Used for pupil dilation (ancient), reduction of GI motility and as treatment for anticholinesterase poisoning

Question 18

what was Hyoscine (scopolamine) used for?

Answer 18

used for motion sickness obtained from thorn apple (Datura stramonium).

Question 19

how do Atropine vs ACh compare?

Answer 19

•Retains ester and amine (protonated) at required distance
.•Free base able to cross BBB, causes hallucinations at high doses.
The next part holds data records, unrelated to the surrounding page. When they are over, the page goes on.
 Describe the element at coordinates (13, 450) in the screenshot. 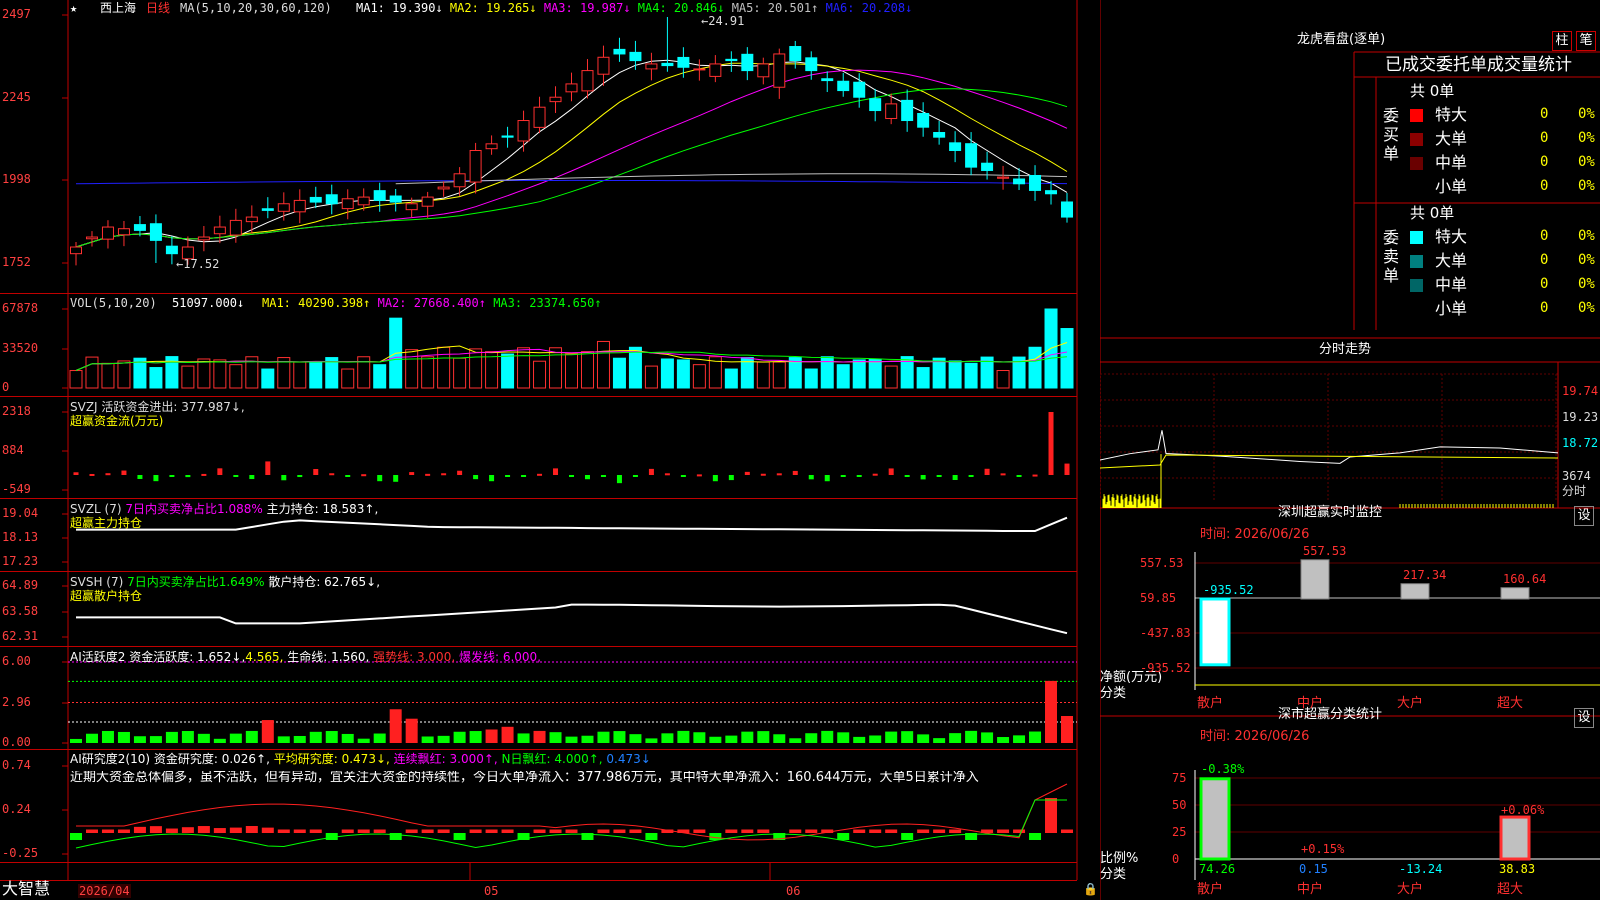

I see `y-tick-svzj-1: 884` at that location.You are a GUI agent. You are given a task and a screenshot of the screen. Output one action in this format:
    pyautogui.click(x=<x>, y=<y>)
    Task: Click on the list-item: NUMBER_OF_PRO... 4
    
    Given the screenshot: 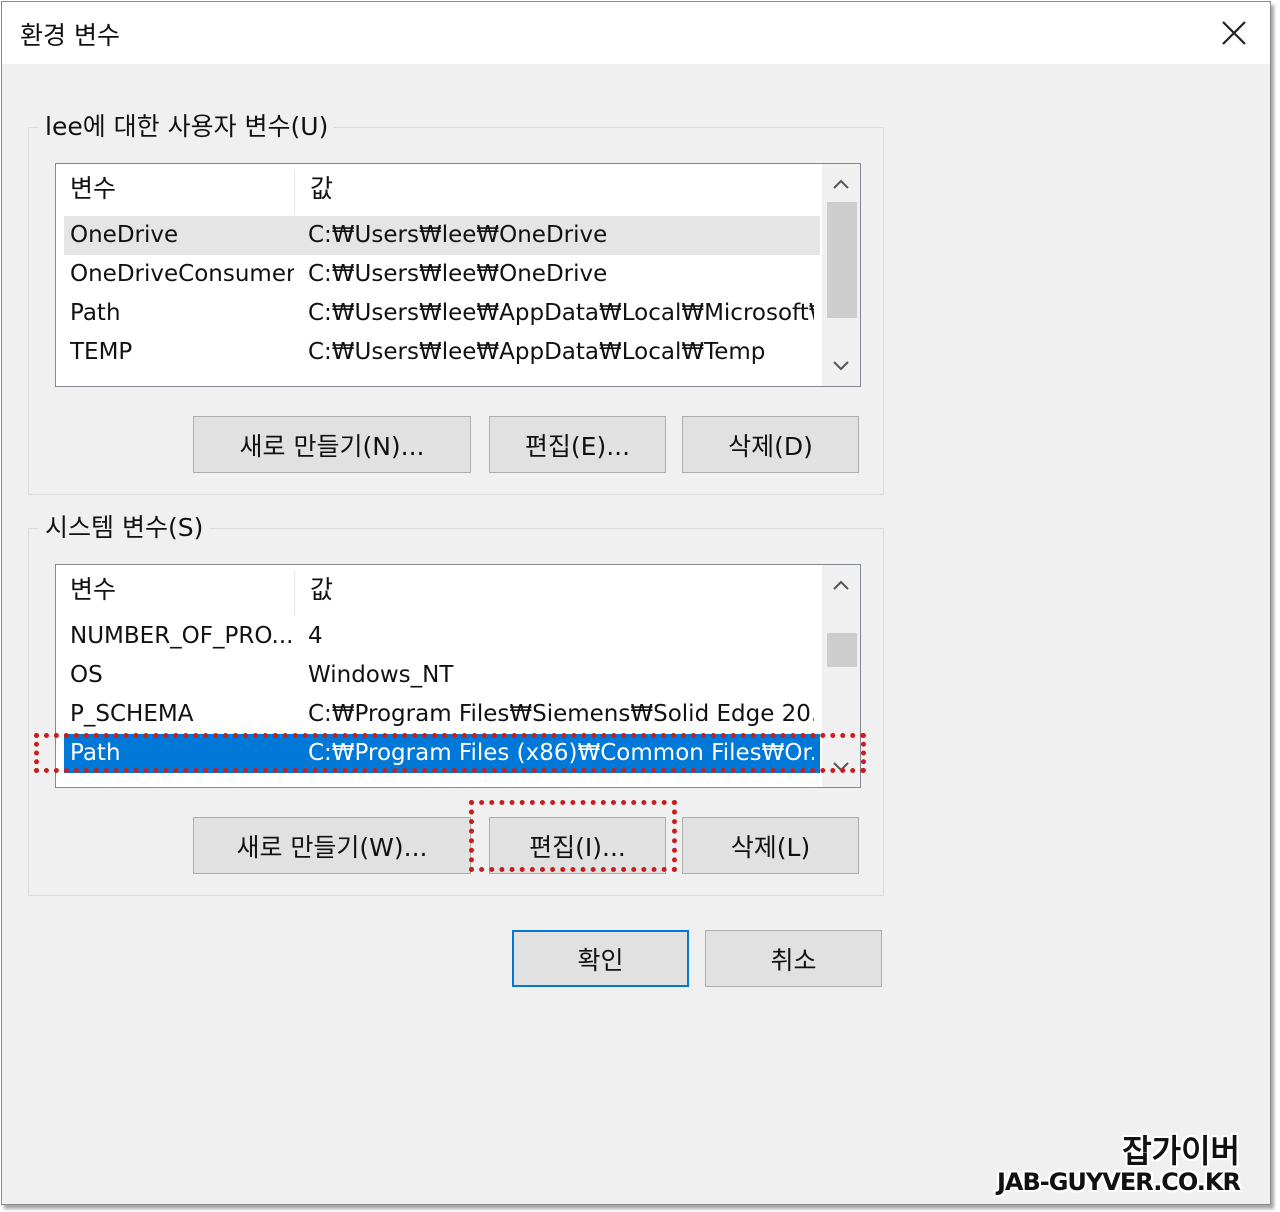 What is the action you would take?
    pyautogui.click(x=442, y=636)
    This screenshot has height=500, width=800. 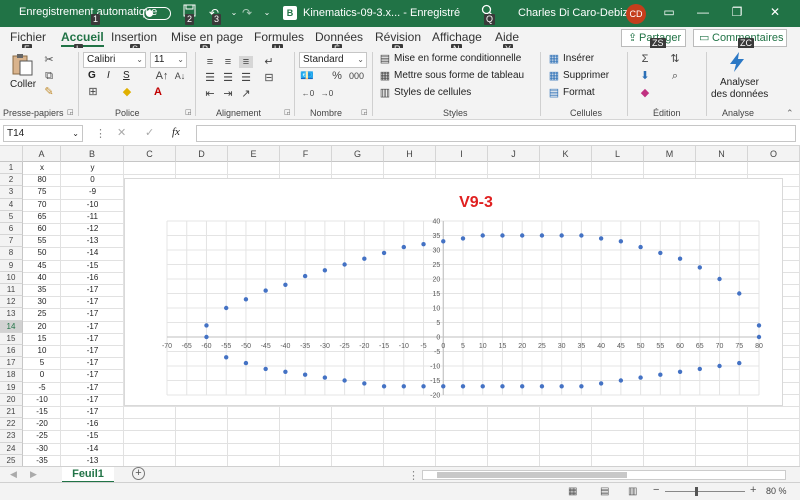 What do you see at coordinates (42, 436) in the screenshot?
I see `cell-a23: -25` at bounding box center [42, 436].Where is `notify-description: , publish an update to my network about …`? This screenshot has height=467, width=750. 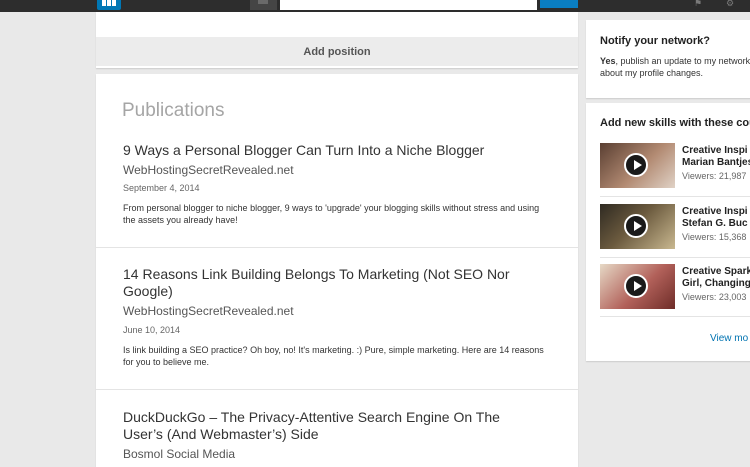 notify-description: , publish an update to my network about … is located at coordinates (675, 67).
Used in witchcraft.
•Antagonism due to extra binding groups, can interact with receptor without inducing conformational change associated with signal transduction.

Question 20

why do we use analogues?

Answer 20

to reduce CNS s/e:
Quaternised salts can not pass BBB.
•Ipratropium is a SAMA, and used clinically as a bronchodilator.
•Atropine methonitrate used to lower GIT motility.
•Amprotropine is active: rigidity not required

Question 21

what do Large branched ester substituents promote?

Answer 21

promote antagonist behaviour.

Question 22

what is the ideal receptor for COPD?

Answer 22

muscarninic 3

Question 23

what is the snap lock mechanism?

Answer 23

• Goes in normal sort of way- 4 aromatic residues which form aromatic box- locks molecule in- and cant get back out- has to cause another rearrangement before it can slide out

Question 24

what ar Nicotinic antagonists used for?

Answer 24

neuromuscular blocking agents
Lower doses of active ingredient tubocurarine used to relax abdominal muscles pre-surgery.
•Allows for lower doses of anaesthetic to be used.

Question 25

how does Tubocurarine and the cholinergic receptor bind?

Answer 25

Early theories suggested binding to two separate ACh sites, but this does not fit modern structural data.
•Current model involves one site and a cysteine residue.

Question 26

what are Other nicotinic cholinergic antagonists?

Answer 26

Just about any molecule with two cations held roughly 1.15 nm apart!
•Two ionic charges overcome lack of ester unit of ACh.
•Main issue is selectivity,

Question 27

what are self-destructing drugs?

Answer 27

In blood undergoes Hofmann elimination.